#### The task:
The entries below should be output exactly as written.

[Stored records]

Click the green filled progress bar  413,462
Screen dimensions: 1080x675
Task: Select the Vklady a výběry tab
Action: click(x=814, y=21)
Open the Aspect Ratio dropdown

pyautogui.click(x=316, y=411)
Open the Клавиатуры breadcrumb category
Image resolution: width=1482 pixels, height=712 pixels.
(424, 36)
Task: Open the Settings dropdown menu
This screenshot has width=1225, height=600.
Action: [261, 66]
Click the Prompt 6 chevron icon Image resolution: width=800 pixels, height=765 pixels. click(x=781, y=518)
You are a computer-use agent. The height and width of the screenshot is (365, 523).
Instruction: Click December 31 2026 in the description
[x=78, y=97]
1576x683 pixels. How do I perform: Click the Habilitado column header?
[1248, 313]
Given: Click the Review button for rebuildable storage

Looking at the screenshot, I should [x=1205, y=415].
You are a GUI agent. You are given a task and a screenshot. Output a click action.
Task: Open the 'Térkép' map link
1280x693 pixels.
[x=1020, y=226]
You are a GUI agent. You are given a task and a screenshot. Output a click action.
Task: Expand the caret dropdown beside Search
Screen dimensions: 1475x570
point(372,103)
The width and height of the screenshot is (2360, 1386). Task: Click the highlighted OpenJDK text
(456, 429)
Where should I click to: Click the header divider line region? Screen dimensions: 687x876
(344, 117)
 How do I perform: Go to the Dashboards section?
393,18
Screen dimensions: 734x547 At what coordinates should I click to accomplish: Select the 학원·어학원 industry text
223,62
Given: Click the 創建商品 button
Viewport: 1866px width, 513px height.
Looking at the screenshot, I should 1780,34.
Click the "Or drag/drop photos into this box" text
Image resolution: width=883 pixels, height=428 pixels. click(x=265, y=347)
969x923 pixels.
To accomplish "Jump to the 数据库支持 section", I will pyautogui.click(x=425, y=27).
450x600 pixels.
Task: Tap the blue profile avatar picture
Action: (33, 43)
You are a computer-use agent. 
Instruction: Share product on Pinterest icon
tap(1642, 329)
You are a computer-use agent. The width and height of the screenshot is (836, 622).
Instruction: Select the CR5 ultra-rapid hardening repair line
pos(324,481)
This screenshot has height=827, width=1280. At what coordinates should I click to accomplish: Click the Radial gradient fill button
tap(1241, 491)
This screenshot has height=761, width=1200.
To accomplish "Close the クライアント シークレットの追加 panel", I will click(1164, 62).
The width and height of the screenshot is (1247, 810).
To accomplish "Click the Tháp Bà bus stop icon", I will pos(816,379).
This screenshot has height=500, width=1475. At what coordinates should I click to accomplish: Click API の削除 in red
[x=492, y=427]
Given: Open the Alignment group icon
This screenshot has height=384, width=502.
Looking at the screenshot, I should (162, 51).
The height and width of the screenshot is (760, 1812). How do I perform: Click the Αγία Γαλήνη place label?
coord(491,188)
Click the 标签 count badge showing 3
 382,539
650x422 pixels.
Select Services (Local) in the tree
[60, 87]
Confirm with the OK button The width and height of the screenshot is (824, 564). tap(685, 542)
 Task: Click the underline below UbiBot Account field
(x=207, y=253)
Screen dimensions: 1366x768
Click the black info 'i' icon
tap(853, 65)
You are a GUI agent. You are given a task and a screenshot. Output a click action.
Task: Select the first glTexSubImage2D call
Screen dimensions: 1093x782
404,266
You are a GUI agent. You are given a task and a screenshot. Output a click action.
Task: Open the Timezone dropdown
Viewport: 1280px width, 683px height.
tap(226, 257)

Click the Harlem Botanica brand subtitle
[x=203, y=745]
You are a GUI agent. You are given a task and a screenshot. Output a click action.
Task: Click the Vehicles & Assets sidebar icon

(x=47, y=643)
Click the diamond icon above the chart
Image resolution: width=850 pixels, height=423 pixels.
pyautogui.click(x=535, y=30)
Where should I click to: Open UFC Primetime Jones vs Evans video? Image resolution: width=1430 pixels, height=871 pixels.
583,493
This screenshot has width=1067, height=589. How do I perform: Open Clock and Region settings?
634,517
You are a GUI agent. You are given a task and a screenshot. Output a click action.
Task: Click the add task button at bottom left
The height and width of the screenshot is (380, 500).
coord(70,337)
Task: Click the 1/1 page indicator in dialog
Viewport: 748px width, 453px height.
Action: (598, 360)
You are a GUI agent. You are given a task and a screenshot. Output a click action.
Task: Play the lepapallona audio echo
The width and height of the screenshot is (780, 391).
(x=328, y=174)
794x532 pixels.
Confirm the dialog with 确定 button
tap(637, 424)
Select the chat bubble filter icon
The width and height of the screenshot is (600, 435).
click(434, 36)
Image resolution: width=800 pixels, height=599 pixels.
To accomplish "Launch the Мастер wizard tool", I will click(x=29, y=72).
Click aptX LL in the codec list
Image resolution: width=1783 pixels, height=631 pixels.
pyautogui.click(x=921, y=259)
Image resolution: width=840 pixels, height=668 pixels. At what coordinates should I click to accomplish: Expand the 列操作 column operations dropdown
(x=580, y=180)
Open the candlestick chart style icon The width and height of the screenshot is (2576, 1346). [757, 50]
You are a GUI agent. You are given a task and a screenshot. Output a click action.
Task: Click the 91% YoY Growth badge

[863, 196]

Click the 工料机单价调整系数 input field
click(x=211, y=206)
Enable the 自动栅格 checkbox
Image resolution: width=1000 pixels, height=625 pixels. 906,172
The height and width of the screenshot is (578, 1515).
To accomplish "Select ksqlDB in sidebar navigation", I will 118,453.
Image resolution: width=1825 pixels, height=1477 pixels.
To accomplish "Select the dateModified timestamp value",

#### Solution for this problem:
Click the green filled progress bar  413,462
Screen dimensions: 1080x675
Task: Select the Vklady a výběry tab
Action: click(x=814, y=21)
Open the Aspect Ratio dropdown

pyautogui.click(x=316, y=411)
Open the Клавиатуры breadcrumb category
Image resolution: width=1482 pixels, height=712 pixels.
(424, 36)
Task: Open the Settings dropdown menu
This screenshot has width=1225, height=600.
Action: [261, 66]
Click the Prompt 6 chevron icon Image resolution: width=800 pixels, height=765 pixels. click(x=781, y=518)
You are a computer-use agent. The height and width of the screenshot is (365, 523).
Instruction: Click December 31 2026 in the description
[x=78, y=97]
1576x683 pixels. How do I perform: Click the Habilitado column header?
[1248, 313]
Given: Click the Review button for rebuildable storage

Looking at the screenshot, I should [x=1205, y=415].
You are a GUI agent. You are given a task and a screenshot. Output a click action.
Task: Open the 'Térkép' map link
1280x693 pixels.
[x=1020, y=226]
You are a GUI agent. You are given a task and a screenshot. Output a click action.
Task: Expand the caret dropdown beside Search
Screen dimensions: 1475x570
point(372,103)
The width and height of the screenshot is (2360, 1386). Task: Click the highlighted OpenJDK text
(456, 429)
Where should I click to: Click the header divider line region? Screen dimensions: 687x876
(344, 117)
 How do I perform: Go to the Dashboards section?
393,18
Screen dimensions: 734x547 At what coordinates should I click to accomplish: Select the 학원·어학원 industry text
223,62
Given: Click the 創建商品 button
Viewport: 1866px width, 513px height.
Looking at the screenshot, I should 1780,34.
Click the "Or drag/drop photos into this box" text
Image resolution: width=883 pixels, height=428 pixels. click(x=265, y=347)
969x923 pixels.
To accomplish "Jump to the 数据库支持 section", I will pyautogui.click(x=425, y=27).
450x600 pixels.
Task: Tap the blue profile avatar picture
Action: (33, 43)
You are a computer-use agent. 
Instruction: Share product on Pinterest icon
tap(1642, 329)
You are a computer-use agent. The width and height of the screenshot is (836, 622).
Instruction: Select the CR5 ultra-rapid hardening repair line
pos(324,481)
This screenshot has height=827, width=1280. At what coordinates should I click to accomplish: Click the Radial gradient fill button
tap(1241, 491)
This screenshot has height=761, width=1200.
To accomplish "Close the クライアント シークレットの追加 panel", I will click(1164, 62).
The width and height of the screenshot is (1247, 810).
To accomplish "Click the Tháp Bà bus stop icon", I will pos(816,379).
This screenshot has height=500, width=1475. At what coordinates should I click to accomplish: Click API の削除 in red
[x=492, y=427]
Given: Open the Alignment group icon
This screenshot has height=384, width=502.
Looking at the screenshot, I should (162, 51).
The height and width of the screenshot is (760, 1812). How do I perform: Click the Αγία Γαλήνη place label?
coord(491,188)
Click the 标签 count badge showing 3
 382,539
650x422 pixels.
Select Services (Local) in the tree
[60, 87]
Confirm with the OK button The width and height of the screenshot is (824, 564). tap(685, 542)
 Task: Click the underline below UbiBot Account field
(x=207, y=253)
Screen dimensions: 1366x768
Click the black info 'i' icon
tap(853, 65)
You are a GUI agent. You are given a task and a screenshot. Output a click action.
Task: Select the first glTexSubImage2D call
Screen dimensions: 1093x782
404,266
You are a GUI agent. You are given a task and a screenshot. Output a click action.
Task: Open the Timezone dropdown
Viewport: 1280px width, 683px height.
tap(226, 257)

Click the Harlem Botanica brand subtitle
[x=203, y=745]
You are a GUI agent. You are given a task and a screenshot. Output a click action.
Task: Click the Vehicles & Assets sidebar icon

(x=47, y=643)
Click the diamond icon above the chart
Image resolution: width=850 pixels, height=423 pixels.
pyautogui.click(x=535, y=30)
Where should I click to: Open UFC Primetime Jones vs Evans video? Image resolution: width=1430 pixels, height=871 pixels.
583,493
This screenshot has width=1067, height=589. How do I perform: Open Clock and Region settings?
634,517
You are a GUI agent. You are given a task and a screenshot. Output a click action.
Task: Click the add task button at bottom left
The height and width of the screenshot is (380, 500).
coord(70,337)
Task: Click the 1/1 page indicator in dialog
Viewport: 748px width, 453px height.
Action: (598, 360)
You are a GUI agent. You are given a task and a screenshot. Output a click action.
Task: Play the lepapallona audio echo
The width and height of the screenshot is (780, 391).
(x=328, y=174)
794x532 pixels.
Confirm the dialog with 确定 button
tap(637, 424)
Select the chat bubble filter icon
The width and height of the screenshot is (600, 435).
click(434, 36)
Image resolution: width=800 pixels, height=599 pixels.
To accomplish "Launch the Мастер wizard tool", I will click(x=29, y=72).
Click aptX LL in the codec list
Image resolution: width=1783 pixels, height=631 pixels.
pyautogui.click(x=921, y=259)
Image resolution: width=840 pixels, height=668 pixels. At what coordinates should I click to accomplish: Expand the 列操作 column operations dropdown
(x=580, y=180)
Open the candlestick chart style icon The width and height of the screenshot is (2576, 1346). [757, 50]
You are a GUI agent. You are given a task and a screenshot. Output a click action.
Task: Click the 91% YoY Growth badge

[863, 196]

Click the 工料机单价调整系数 input field
click(x=211, y=206)
Enable the 自动栅格 checkbox
Image resolution: width=1000 pixels, height=625 pixels. 906,172
The height and width of the screenshot is (578, 1515).
To accomplish "Select ksqlDB in sidebar navigation", I will 118,453.
Image resolution: width=1825 pixels, height=1477 pixels.
To accomplish "Select the dateModified timestamp value",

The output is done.